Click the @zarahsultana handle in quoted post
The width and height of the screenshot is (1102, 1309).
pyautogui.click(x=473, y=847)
===
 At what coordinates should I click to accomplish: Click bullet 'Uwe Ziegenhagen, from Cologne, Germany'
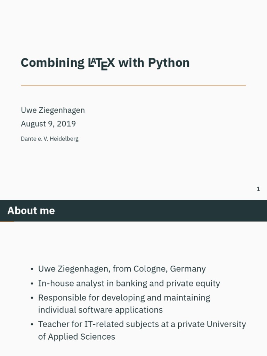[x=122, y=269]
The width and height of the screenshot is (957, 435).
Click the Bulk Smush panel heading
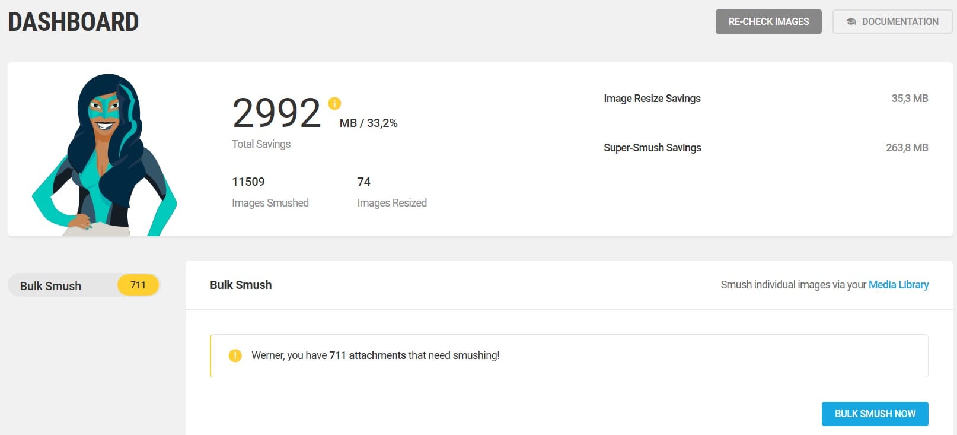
===
Looking at the listing above, which lines run from the one containing "At what coordinates" through the one containing "Click the Bulk Smush panel heading"? Print exactly those, ends included, pictures excluded.

ANSWER BOX:
 At what coordinates should I click to accomplish: Click bullet 'Uwe Ziegenhagen, from Cologne, Germany'
[x=122, y=269]
The width and height of the screenshot is (957, 435).
Click the Bulk Smush panel heading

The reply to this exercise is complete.